§ Work order
Copy out all the data, word for word.

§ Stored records
╔══

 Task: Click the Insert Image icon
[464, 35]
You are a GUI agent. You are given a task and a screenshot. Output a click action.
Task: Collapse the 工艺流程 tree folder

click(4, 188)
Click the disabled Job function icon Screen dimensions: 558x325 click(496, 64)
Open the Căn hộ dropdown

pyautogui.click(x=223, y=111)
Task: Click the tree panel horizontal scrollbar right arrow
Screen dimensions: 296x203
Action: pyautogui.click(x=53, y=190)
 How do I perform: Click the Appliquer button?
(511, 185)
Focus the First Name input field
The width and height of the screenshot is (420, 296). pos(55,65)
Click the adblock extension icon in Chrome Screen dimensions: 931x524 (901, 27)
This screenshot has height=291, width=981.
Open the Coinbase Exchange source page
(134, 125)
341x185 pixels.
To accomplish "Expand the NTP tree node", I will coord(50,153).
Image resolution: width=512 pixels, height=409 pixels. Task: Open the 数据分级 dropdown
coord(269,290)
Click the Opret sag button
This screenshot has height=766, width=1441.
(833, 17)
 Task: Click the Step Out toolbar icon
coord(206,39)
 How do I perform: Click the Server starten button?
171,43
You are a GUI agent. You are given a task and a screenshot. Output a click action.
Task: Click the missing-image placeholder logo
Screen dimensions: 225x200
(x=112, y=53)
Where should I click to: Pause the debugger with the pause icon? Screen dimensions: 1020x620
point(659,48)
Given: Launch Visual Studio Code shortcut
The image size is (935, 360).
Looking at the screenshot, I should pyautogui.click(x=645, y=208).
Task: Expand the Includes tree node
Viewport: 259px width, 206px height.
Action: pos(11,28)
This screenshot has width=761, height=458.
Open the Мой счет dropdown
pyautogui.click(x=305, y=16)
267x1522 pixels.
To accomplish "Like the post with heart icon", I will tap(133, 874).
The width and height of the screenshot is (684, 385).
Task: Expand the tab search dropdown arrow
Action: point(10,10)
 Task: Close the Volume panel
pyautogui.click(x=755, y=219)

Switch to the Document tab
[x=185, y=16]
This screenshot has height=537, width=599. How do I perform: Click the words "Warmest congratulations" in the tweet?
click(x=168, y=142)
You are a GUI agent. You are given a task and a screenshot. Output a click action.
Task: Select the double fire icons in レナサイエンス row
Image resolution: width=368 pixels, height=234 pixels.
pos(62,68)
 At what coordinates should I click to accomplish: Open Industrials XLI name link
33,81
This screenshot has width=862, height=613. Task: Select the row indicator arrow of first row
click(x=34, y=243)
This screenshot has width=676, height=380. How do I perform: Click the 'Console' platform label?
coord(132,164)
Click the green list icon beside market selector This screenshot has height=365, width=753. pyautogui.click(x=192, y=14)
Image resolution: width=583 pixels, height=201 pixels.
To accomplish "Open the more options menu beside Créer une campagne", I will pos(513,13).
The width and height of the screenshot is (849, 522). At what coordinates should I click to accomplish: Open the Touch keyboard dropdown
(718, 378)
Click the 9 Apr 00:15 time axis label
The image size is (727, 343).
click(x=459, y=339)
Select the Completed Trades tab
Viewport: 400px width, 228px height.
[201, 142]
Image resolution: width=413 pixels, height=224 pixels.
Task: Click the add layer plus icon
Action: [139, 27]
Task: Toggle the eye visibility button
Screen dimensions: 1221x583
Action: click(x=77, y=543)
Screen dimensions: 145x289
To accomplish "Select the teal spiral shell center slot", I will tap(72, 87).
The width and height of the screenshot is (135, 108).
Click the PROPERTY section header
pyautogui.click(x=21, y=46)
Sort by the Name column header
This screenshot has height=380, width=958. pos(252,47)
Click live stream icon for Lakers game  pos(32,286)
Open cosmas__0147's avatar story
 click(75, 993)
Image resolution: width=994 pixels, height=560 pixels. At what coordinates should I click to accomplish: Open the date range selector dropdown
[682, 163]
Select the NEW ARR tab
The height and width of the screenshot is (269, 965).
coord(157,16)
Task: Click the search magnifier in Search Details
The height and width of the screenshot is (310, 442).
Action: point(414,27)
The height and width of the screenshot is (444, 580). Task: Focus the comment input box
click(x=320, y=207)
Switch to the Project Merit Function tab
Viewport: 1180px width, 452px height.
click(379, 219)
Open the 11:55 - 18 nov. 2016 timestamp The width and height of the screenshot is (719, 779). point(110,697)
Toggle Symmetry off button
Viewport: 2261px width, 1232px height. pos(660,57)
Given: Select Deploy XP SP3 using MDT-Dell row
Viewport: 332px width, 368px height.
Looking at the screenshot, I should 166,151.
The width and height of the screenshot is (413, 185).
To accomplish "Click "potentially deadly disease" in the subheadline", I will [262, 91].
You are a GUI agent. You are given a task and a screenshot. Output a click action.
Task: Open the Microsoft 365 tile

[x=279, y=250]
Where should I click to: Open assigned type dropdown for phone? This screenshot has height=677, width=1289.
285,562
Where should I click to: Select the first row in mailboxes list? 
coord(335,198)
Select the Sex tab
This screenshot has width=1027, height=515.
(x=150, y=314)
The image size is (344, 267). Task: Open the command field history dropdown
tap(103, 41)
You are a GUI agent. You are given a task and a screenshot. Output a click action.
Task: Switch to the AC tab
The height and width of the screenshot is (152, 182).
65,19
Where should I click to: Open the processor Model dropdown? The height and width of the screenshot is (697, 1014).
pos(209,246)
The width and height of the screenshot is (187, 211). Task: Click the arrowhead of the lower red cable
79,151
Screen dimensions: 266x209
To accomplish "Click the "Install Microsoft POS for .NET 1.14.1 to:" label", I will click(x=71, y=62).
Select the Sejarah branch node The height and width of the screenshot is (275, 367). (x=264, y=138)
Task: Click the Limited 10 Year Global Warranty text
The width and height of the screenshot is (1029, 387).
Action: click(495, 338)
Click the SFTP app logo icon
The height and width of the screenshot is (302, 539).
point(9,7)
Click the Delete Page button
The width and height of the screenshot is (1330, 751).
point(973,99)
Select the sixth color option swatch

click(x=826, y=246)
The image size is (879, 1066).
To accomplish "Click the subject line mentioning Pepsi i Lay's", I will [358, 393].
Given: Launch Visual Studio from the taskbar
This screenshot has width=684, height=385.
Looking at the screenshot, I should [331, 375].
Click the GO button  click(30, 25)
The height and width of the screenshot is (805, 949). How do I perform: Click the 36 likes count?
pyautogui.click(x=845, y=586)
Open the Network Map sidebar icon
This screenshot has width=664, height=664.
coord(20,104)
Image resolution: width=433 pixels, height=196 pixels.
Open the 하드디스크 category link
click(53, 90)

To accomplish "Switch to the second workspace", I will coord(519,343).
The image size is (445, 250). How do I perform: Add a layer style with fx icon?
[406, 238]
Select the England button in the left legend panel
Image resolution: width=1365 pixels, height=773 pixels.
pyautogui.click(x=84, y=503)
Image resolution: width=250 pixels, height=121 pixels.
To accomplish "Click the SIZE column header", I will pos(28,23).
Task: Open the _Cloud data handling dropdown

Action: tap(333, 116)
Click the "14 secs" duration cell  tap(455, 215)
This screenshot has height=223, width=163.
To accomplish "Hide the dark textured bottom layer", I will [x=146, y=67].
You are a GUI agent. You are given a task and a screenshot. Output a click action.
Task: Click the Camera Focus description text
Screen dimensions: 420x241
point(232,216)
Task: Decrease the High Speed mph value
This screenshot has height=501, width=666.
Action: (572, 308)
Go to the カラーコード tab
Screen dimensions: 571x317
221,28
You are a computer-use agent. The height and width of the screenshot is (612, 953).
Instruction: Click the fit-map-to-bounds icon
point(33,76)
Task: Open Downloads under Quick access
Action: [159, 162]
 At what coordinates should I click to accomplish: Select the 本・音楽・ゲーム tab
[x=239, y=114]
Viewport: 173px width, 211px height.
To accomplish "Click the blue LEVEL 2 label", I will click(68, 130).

╚══

§ Written response
 Task: Click the Insert Image icon
[464, 35]
You are a GUI agent. You are given a task and a screenshot. Output a click action.
Task: Collapse the 工艺流程 tree folder

click(4, 188)
Click the disabled Job function icon Screen dimensions: 558x325 click(496, 64)
Open the Căn hộ dropdown

pyautogui.click(x=223, y=111)
Task: Click the tree panel horizontal scrollbar right arrow
Screen dimensions: 296x203
Action: pyautogui.click(x=53, y=190)
 How do I perform: Click the Appliquer button?
(511, 185)
Focus the First Name input field
The width and height of the screenshot is (420, 296). pos(55,65)
Click the adblock extension icon in Chrome Screen dimensions: 931x524 (901, 27)
This screenshot has height=291, width=981.
Open the Coinbase Exchange source page
(134, 125)
341x185 pixels.
To accomplish "Expand the NTP tree node", I will coord(50,153).
Image resolution: width=512 pixels, height=409 pixels. Task: Open the 数据分级 dropdown
coord(269,290)
Click the Opret sag button
This screenshot has height=766, width=1441.
(833, 17)
 Task: Click the Step Out toolbar icon
coord(206,39)
 How do I perform: Click the Server starten button?
171,43
You are a GUI agent. You are given a task and a screenshot. Output a click action.
Task: Click the missing-image placeholder logo
Screen dimensions: 225x200
(x=112, y=53)
Where should I click to: Pause the debugger with the pause icon? Screen dimensions: 1020x620
point(659,48)
Given: Launch Visual Studio Code shortcut
The image size is (935, 360).
Looking at the screenshot, I should pyautogui.click(x=645, y=208).
Task: Expand the Includes tree node
Viewport: 259px width, 206px height.
Action: pos(11,28)
This screenshot has width=761, height=458.
Open the Мой счет dropdown
pyautogui.click(x=305, y=16)
267x1522 pixels.
To accomplish "Like the post with heart icon", I will tap(133, 874).
The width and height of the screenshot is (684, 385).
Task: Expand the tab search dropdown arrow
Action: point(10,10)
 Task: Close the Volume panel
pyautogui.click(x=755, y=219)

Switch to the Document tab
[x=185, y=16]
This screenshot has height=537, width=599. How do I perform: Click the words "Warmest congratulations" in the tweet?
click(x=168, y=142)
You are a GUI agent. You are given a task and a screenshot. Output a click action.
Task: Select the double fire icons in レナサイエンス row
Image resolution: width=368 pixels, height=234 pixels.
pos(62,68)
 At what coordinates should I click to accomplish: Open Industrials XLI name link
33,81
This screenshot has width=862, height=613. Task: Select the row indicator arrow of first row
click(x=34, y=243)
This screenshot has width=676, height=380. How do I perform: Click the 'Console' platform label?
coord(132,164)
Click the green list icon beside market selector This screenshot has height=365, width=753. pyautogui.click(x=192, y=14)
Image resolution: width=583 pixels, height=201 pixels.
To accomplish "Open the more options menu beside Créer une campagne", I will pos(513,13).
The width and height of the screenshot is (849, 522). At what coordinates should I click to accomplish: Open the Touch keyboard dropdown
(718, 378)
Click the 9 Apr 00:15 time axis label
The image size is (727, 343).
click(x=459, y=339)
Select the Completed Trades tab
Viewport: 400px width, 228px height.
[201, 142]
Image resolution: width=413 pixels, height=224 pixels.
Task: Click the add layer plus icon
Action: [139, 27]
Task: Toggle the eye visibility button
Screen dimensions: 1221x583
Action: click(x=77, y=543)
Screen dimensions: 145x289
To accomplish "Select the teal spiral shell center slot", I will tap(72, 87).
The width and height of the screenshot is (135, 108).
Click the PROPERTY section header
pyautogui.click(x=21, y=46)
Sort by the Name column header
This screenshot has height=380, width=958. pos(252,47)
Click live stream icon for Lakers game  pos(32,286)
Open cosmas__0147's avatar story
 click(75, 993)
Image resolution: width=994 pixels, height=560 pixels. At what coordinates should I click to accomplish: Open the date range selector dropdown
[682, 163]
Select the NEW ARR tab
The height and width of the screenshot is (269, 965).
coord(157,16)
Task: Click the search magnifier in Search Details
The height and width of the screenshot is (310, 442).
Action: point(414,27)
The height and width of the screenshot is (444, 580). Task: Focus the comment input box
click(x=320, y=207)
Switch to the Project Merit Function tab
Viewport: 1180px width, 452px height.
click(379, 219)
Open the 11:55 - 18 nov. 2016 timestamp The width and height of the screenshot is (719, 779). point(110,697)
Toggle Symmetry off button
Viewport: 2261px width, 1232px height. pos(660,57)
Given: Select Deploy XP SP3 using MDT-Dell row
Viewport: 332px width, 368px height.
Looking at the screenshot, I should 166,151.
The width and height of the screenshot is (413, 185).
To accomplish "Click "potentially deadly disease" in the subheadline", I will [262, 91].
You are a GUI agent. You are given a task and a screenshot. Output a click action.
Task: Open the Microsoft 365 tile

[x=279, y=250]
Where should I click to: Open assigned type dropdown for phone? This screenshot has height=677, width=1289.
285,562
Where should I click to: Select the first row in mailboxes list? 
coord(335,198)
Select the Sex tab
This screenshot has width=1027, height=515.
(x=150, y=314)
The image size is (344, 267). Task: Open the command field history dropdown
tap(103, 41)
You are a GUI agent. You are given a task and a screenshot. Output a click action.
Task: Switch to the AC tab
The height and width of the screenshot is (152, 182).
65,19
Where should I click to: Open the processor Model dropdown? The height and width of the screenshot is (697, 1014).
pos(209,246)
The width and height of the screenshot is (187, 211). Task: Click the arrowhead of the lower red cable
79,151
Screen dimensions: 266x209
To accomplish "Click the "Install Microsoft POS for .NET 1.14.1 to:" label", I will click(x=71, y=62).
Select the Sejarah branch node The height and width of the screenshot is (275, 367). (x=264, y=138)
Task: Click the Limited 10 Year Global Warranty text
The width and height of the screenshot is (1029, 387).
Action: click(495, 338)
Click the SFTP app logo icon
The height and width of the screenshot is (302, 539).
point(9,7)
Click the Delete Page button
The width and height of the screenshot is (1330, 751).
point(973,99)
Select the sixth color option swatch

click(x=826, y=246)
The image size is (879, 1066).
To accomplish "Click the subject line mentioning Pepsi i Lay's", I will [358, 393].
Given: Launch Visual Studio from the taskbar
This screenshot has width=684, height=385.
Looking at the screenshot, I should [331, 375].
Click the GO button  click(30, 25)
The height and width of the screenshot is (805, 949). How do I perform: Click the 36 likes count?
pyautogui.click(x=845, y=586)
Open the Network Map sidebar icon
This screenshot has width=664, height=664.
coord(20,104)
Image resolution: width=433 pixels, height=196 pixels.
Open the 하드디스크 category link
click(53, 90)

To accomplish "Switch to the second workspace", I will coord(519,343).
The image size is (445, 250). How do I perform: Add a layer style with fx icon?
[406, 238]
Select the England button in the left legend panel
Image resolution: width=1365 pixels, height=773 pixels.
pyautogui.click(x=84, y=503)
Image resolution: width=250 pixels, height=121 pixels.
To accomplish "Click the SIZE column header", I will pos(28,23).
Task: Open the _Cloud data handling dropdown

Action: tap(333, 116)
Click the "14 secs" duration cell  tap(455, 215)
This screenshot has height=223, width=163.
To accomplish "Hide the dark textured bottom layer", I will [x=146, y=67].
You are a GUI agent. You are given a task and a screenshot. Output a click action.
Task: Click the Camera Focus description text
Screen dimensions: 420x241
point(232,216)
Task: Decrease the High Speed mph value
This screenshot has height=501, width=666.
Action: (572, 308)
Go to the カラーコード tab
Screen dimensions: 571x317
221,28
You are a computer-use agent. The height and width of the screenshot is (612, 953).
Instruction: Click the fit-map-to-bounds icon
point(33,76)
Task: Open Downloads under Quick access
Action: [159, 162]
 At what coordinates should I click to accomplish: Select the 本・音楽・ゲーム tab
[x=239, y=114]
Viewport: 173px width, 211px height.
To accomplish "Click the blue LEVEL 2 label", I will click(68, 130).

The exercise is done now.